* _ACTIVITY 1_:
List every kind of bird named in the report on the Sims Bayou fuel spill.
* _ACTIVITY 2_:
In the report on the Sims Bayou fuel spill, rewrite the passage between "64,000 gallons of jet fuel from" and "to affect wildlife.", inclusive, swapping "fuel farm" for "fuel depot".
* _ACTIVITY 3_:
Carry on the report on the Sims Bayou fuel spill from its final sentence.

64,000 gallons of jet fuel from Hobby Airport spills along Sims Bayou

Sunday, February 10, 2019
Huge fuel spill along Sims Bayou caused by Hobby Airport fuel farm
Mary Anne Weber from the Audubon Nature Center is concerned that the fuel spill is starting to affect wildlife.

HOUSTON, Texas (KTRK) -- For nearly a week, crews have been working to contain a huge fuel spill along Sims Bayou. An estimated 64,000 gallons of jet fuel leaked from a fuel farm at Hobby Airport on Feb. 3. The cause is thought to have been a pump malfunction.

According to the city aviation department, the fuel stored for Southwest Airlines by its fuel partner, made its way into a storm sewer. Over the course of a day, it poured into the bayou.

Booms are now stationed along the waterway. One is visible from the deck of the Audubon Nature Center on Sims Bayou.

"We usually have wood ducks in the water, as well as egrets and herons," said Mary Anne Weber, with the center. "I haven't seen any since Monday."

* _DATASET EXCERPT_:
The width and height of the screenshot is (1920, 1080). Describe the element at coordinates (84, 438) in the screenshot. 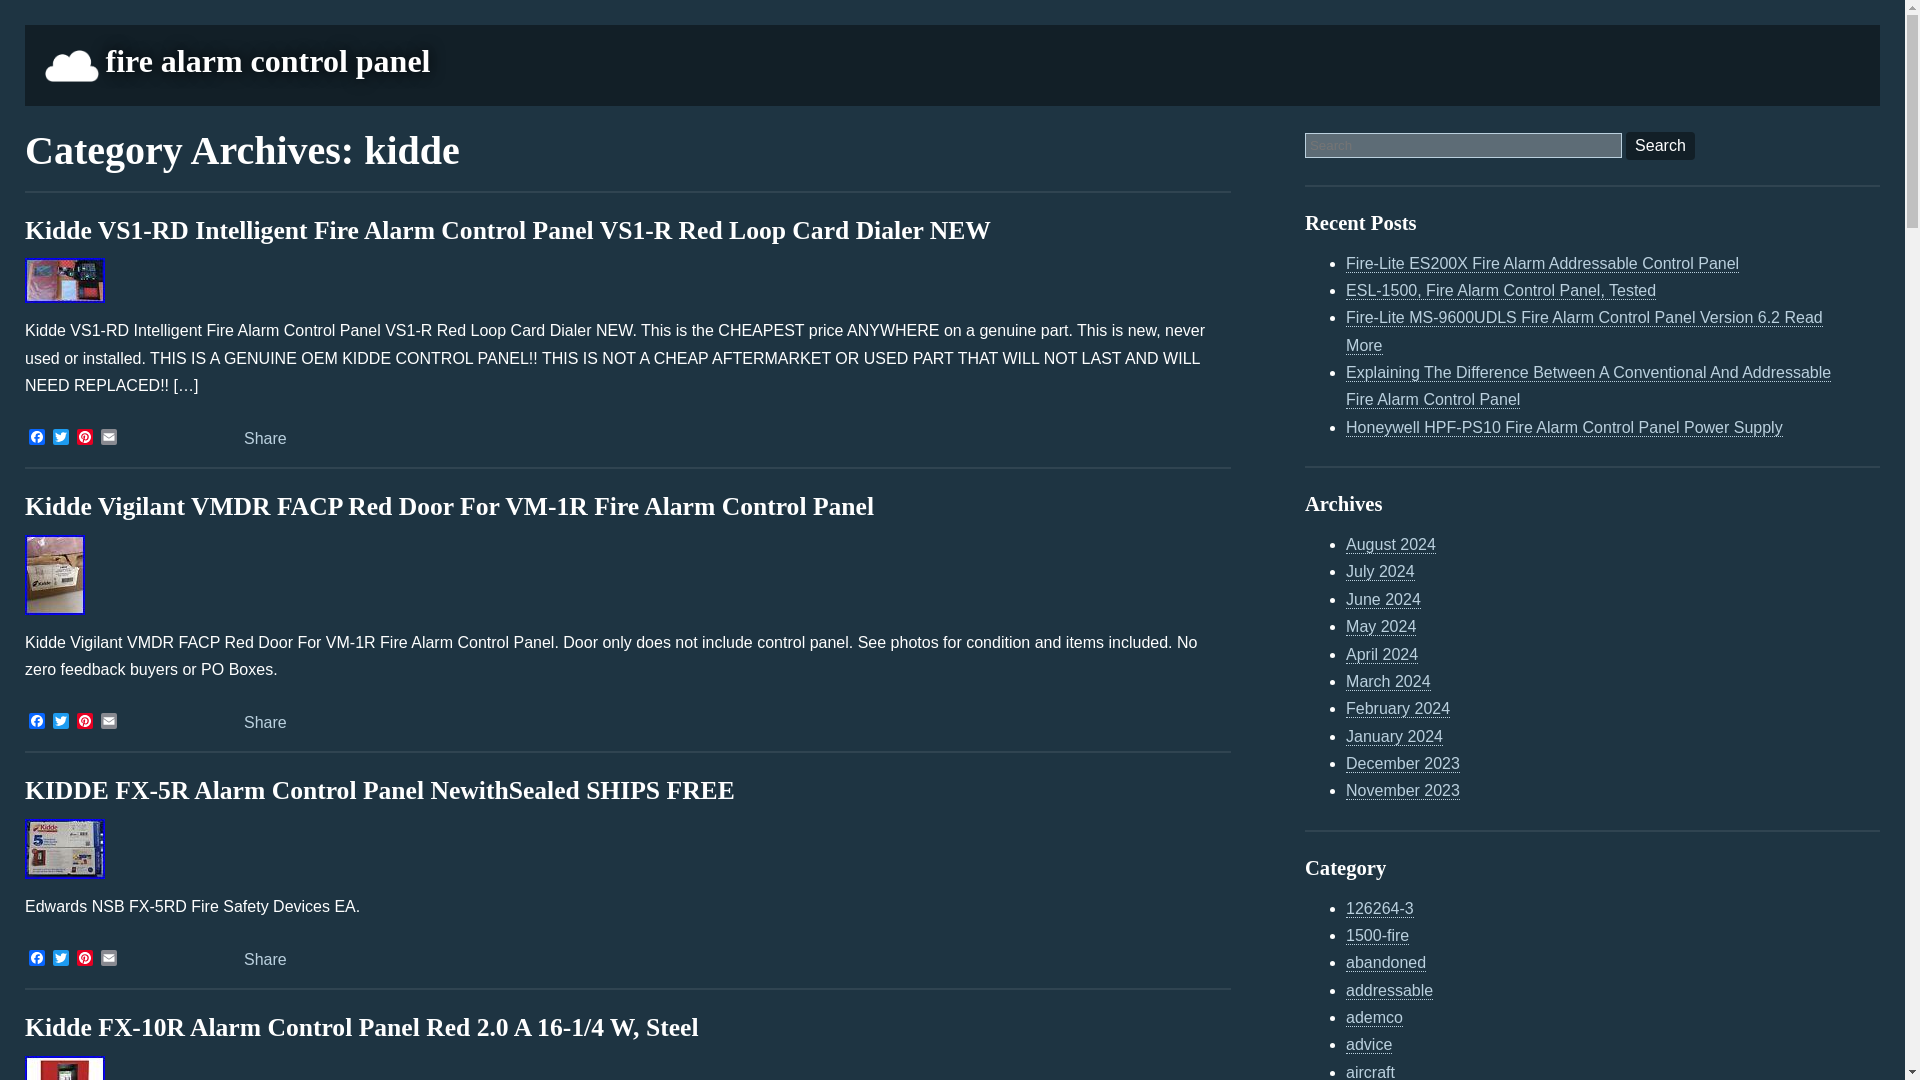

I see `Pinterest` at that location.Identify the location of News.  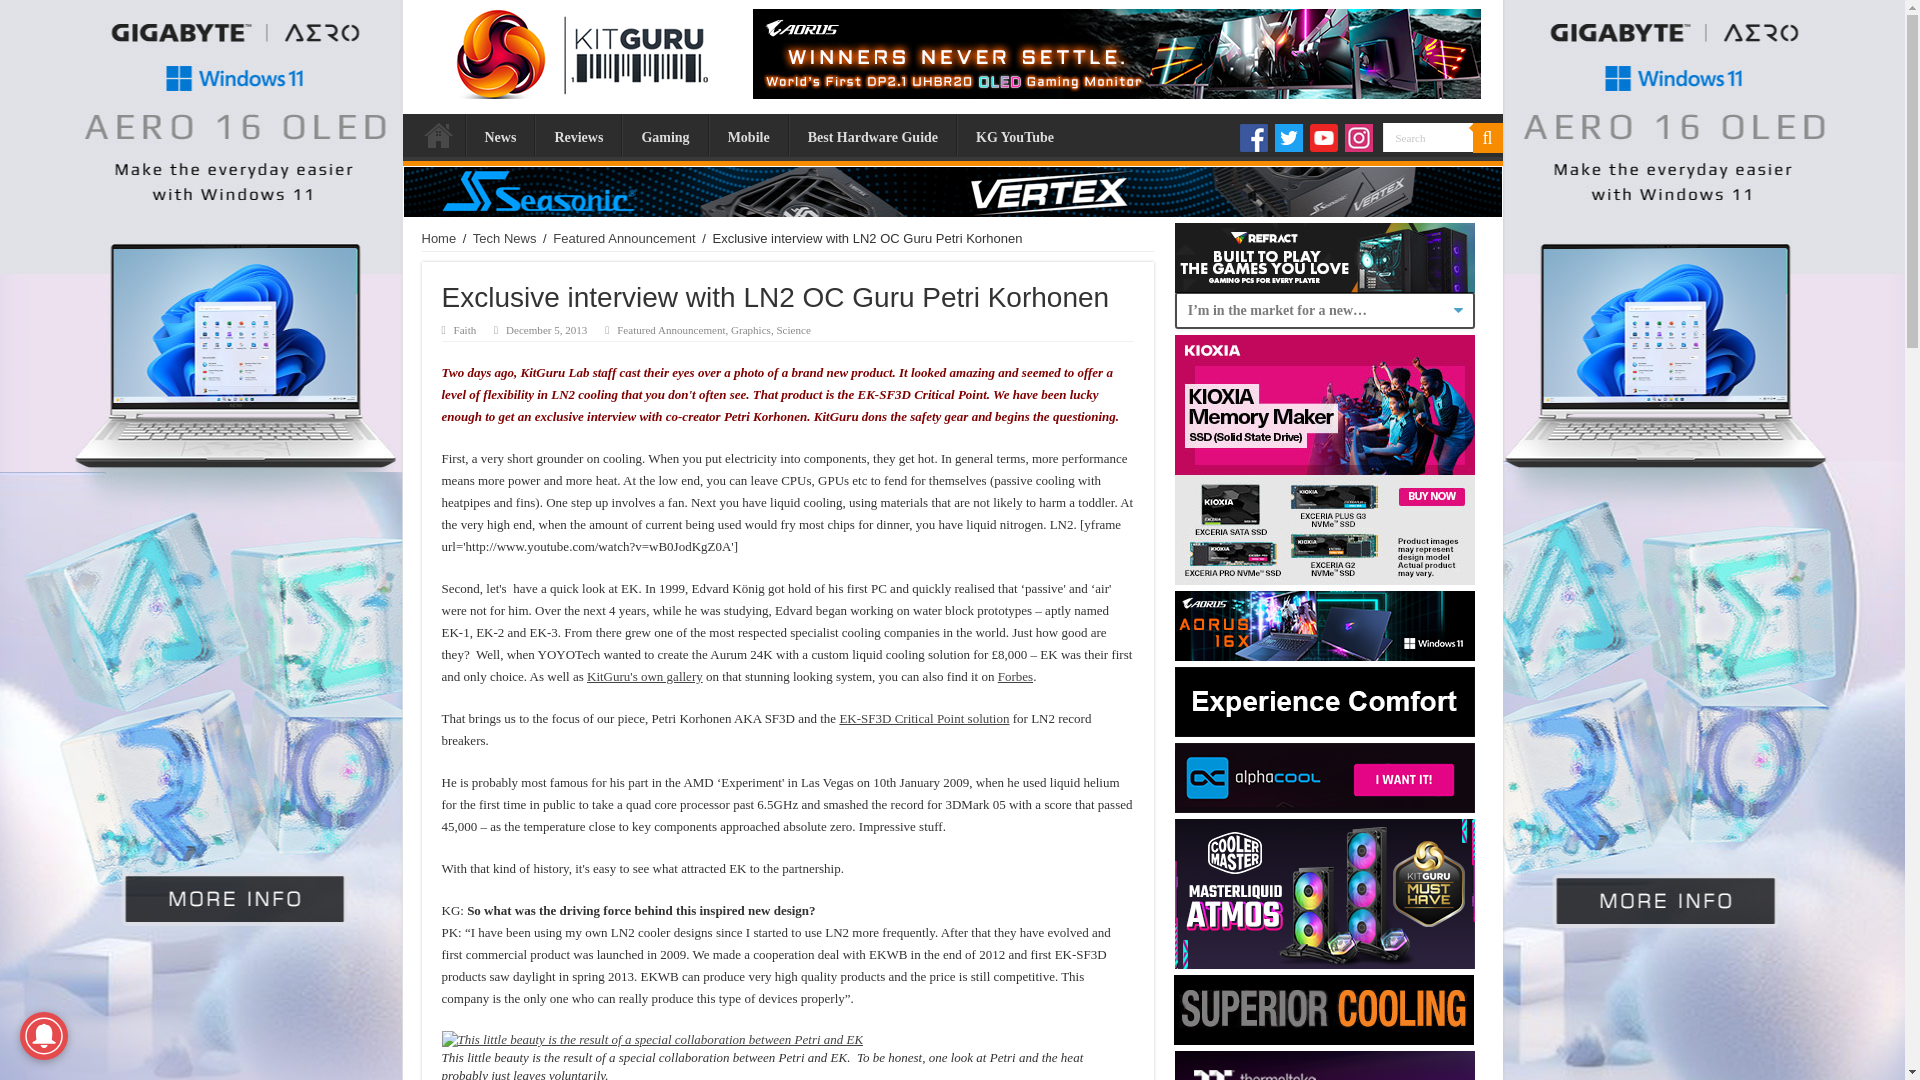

* _OUTPUT 1_:
wood ducks, egrets, herons

* _OUTPUT 2_:
64,000 gallons of jet fuel from Hobby Airport spills along Sims Bayou

Sunday, February 10, 2019
Huge fuel spill along Sims Bayou caused by Hobby Airport fuel depot
Mary Anne Weber from the Audubon Nature Center is concerned that the fuel spill is starting to affect wildlife.

* _OUTPUT 3_:
The smell of hydrocarbons was so strong initially, that she said it impacted student tour groups. Cooler weather helped with the odor and the fumes, but the scent still lingers. She was also concerned about the possibility the fuel could ignite.

The bayou is habitat to hawks and owls. Bald eagles have also been seen in the area. More than 100 species of birds are native to the southeast Houston bayou. Mammals include river otters, which have been spotted in the past.

"The longer it sits, the better chance there could be damage to wildlife and the environment, and there are people who fish along the bayou regularly," said Weber.

The cleanup and containment is being done by SwissPort, the fuel vendor for Southwest. In a statement from Southwest Airlines, the fuel escape was said to be the result of a pump malfunction.

"We have no evidence of any immediate impact to wildlife," the statement read.

Weber hopes that is the case, but she is not convinced. It's what's beneath the sheen of the fuel that concerns her.

"We may not know the full impact for some time," she said.

Southwest said SwissPort is working with the Coast Guard, Houston Fire Department and other emergency response entities to mitigate the fuel release. The cleanup is expected to take two weeks.